Exercise brief | From the records below, output exactly the lines running from the line containing "Given: Click the blue magnifier search icon" through the line containing "Task: Click the", and no others.

Input records |
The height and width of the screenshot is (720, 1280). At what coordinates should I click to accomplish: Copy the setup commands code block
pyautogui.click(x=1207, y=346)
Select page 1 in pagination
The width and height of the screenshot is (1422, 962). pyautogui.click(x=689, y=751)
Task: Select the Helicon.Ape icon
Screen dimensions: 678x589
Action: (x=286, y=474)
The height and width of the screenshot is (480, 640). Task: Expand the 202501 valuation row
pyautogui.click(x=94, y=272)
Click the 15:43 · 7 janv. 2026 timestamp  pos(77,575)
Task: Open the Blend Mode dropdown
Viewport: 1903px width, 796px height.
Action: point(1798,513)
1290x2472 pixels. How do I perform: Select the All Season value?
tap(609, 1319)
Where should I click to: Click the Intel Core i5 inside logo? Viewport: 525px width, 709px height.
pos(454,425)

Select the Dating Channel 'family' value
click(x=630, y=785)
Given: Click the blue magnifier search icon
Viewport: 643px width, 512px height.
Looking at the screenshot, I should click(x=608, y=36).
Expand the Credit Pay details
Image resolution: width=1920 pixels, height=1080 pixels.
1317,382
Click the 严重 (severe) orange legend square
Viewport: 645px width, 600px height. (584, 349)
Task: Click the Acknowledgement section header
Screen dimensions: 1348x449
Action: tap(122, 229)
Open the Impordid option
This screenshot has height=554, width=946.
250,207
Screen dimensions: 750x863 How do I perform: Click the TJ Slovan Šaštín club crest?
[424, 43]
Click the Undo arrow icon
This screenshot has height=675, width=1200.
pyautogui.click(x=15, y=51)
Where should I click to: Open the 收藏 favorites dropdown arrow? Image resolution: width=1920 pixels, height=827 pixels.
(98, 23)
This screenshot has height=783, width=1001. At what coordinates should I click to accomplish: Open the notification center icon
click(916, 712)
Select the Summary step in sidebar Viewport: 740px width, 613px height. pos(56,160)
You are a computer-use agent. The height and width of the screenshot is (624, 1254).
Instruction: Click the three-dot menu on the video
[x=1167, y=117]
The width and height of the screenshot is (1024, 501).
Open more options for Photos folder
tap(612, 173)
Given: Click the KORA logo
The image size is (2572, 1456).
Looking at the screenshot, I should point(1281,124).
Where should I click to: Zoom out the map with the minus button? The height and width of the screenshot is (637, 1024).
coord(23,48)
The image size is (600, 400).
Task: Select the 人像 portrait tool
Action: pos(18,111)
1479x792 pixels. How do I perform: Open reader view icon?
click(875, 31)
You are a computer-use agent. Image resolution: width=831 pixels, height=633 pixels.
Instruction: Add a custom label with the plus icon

The answer |
Given: Click the blue magnifier search icon
Viewport: 643px width, 512px height.
Looking at the screenshot, I should click(x=608, y=36).
Expand the Credit Pay details
Image resolution: width=1920 pixels, height=1080 pixels.
1317,382
Click the 严重 (severe) orange legend square
Viewport: 645px width, 600px height. (584, 349)
Task: Click the Acknowledgement section header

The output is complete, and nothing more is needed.